(Data records)
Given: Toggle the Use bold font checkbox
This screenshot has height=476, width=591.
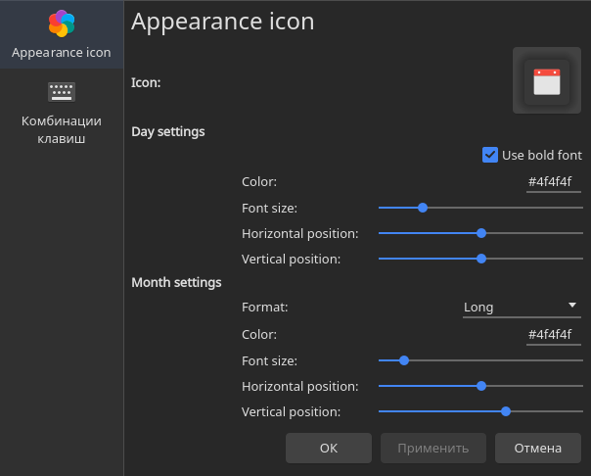Looking at the screenshot, I should tap(490, 155).
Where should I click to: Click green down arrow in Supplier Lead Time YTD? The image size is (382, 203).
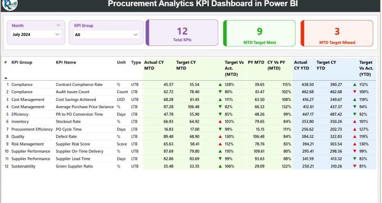click(x=355, y=159)
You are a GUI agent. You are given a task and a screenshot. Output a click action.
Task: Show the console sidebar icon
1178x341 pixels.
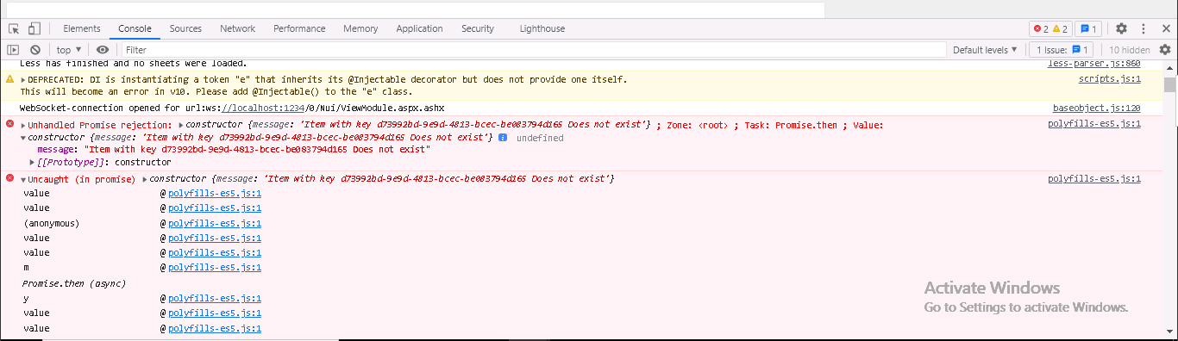pyautogui.click(x=13, y=50)
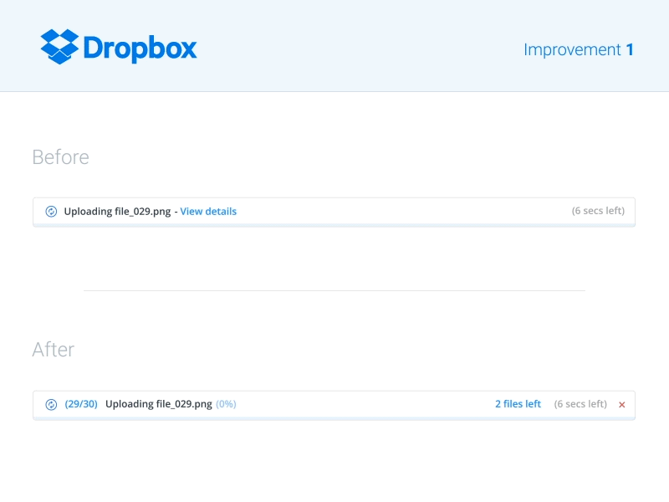Click the 6 secs left estimate in After row
669x502 pixels.
(580, 404)
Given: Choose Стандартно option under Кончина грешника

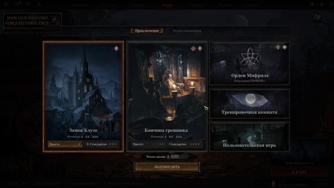Looking at the screenshot, I should point(184,144).
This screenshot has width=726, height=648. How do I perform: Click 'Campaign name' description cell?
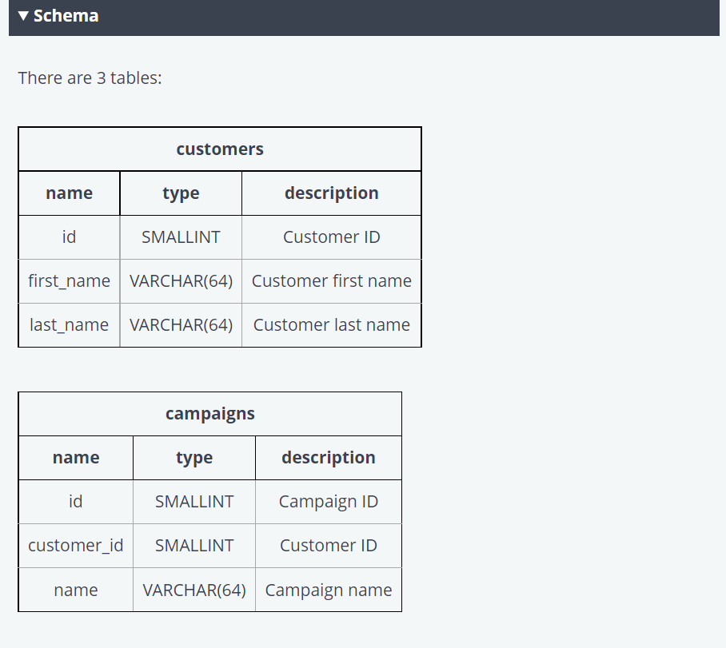(329, 590)

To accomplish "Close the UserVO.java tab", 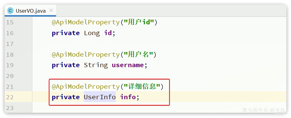I will click(x=51, y=10).
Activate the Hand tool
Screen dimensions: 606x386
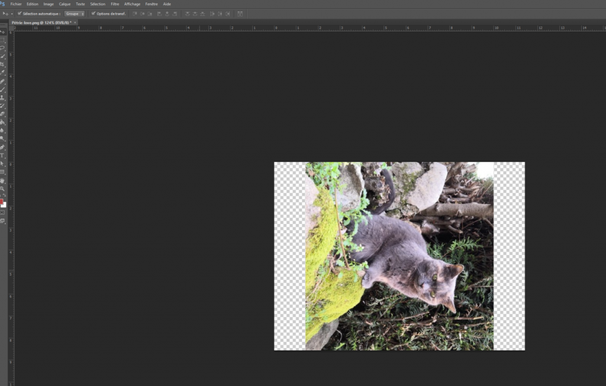point(2,180)
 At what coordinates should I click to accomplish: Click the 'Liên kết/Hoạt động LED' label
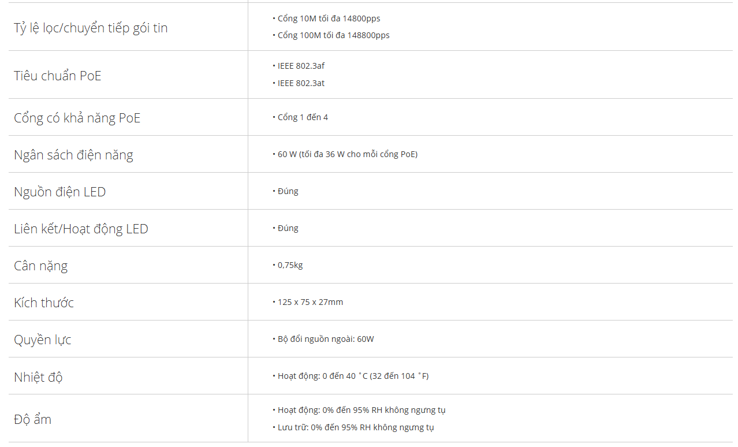(81, 229)
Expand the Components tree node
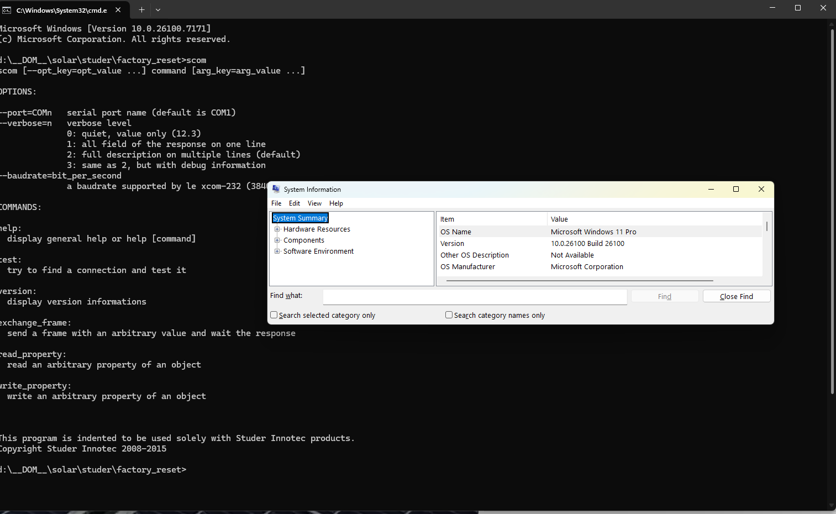Viewport: 836px width, 514px height. (x=277, y=240)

DIRECTIONS FOR THIS TASK – Copy the material from its first line down through the line containing "click(x=355, y=159)", both included, and omit the pictures.

RESPONSE TO THE TASK –
Given: Toggle the Use bold font checkbox
This screenshot has height=476, width=591.
Looking at the screenshot, I should tap(490, 155).
Where should I click to: Click green down arrow in Supplier Lead Time YTD? The image size is (382, 203).
click(x=355, y=159)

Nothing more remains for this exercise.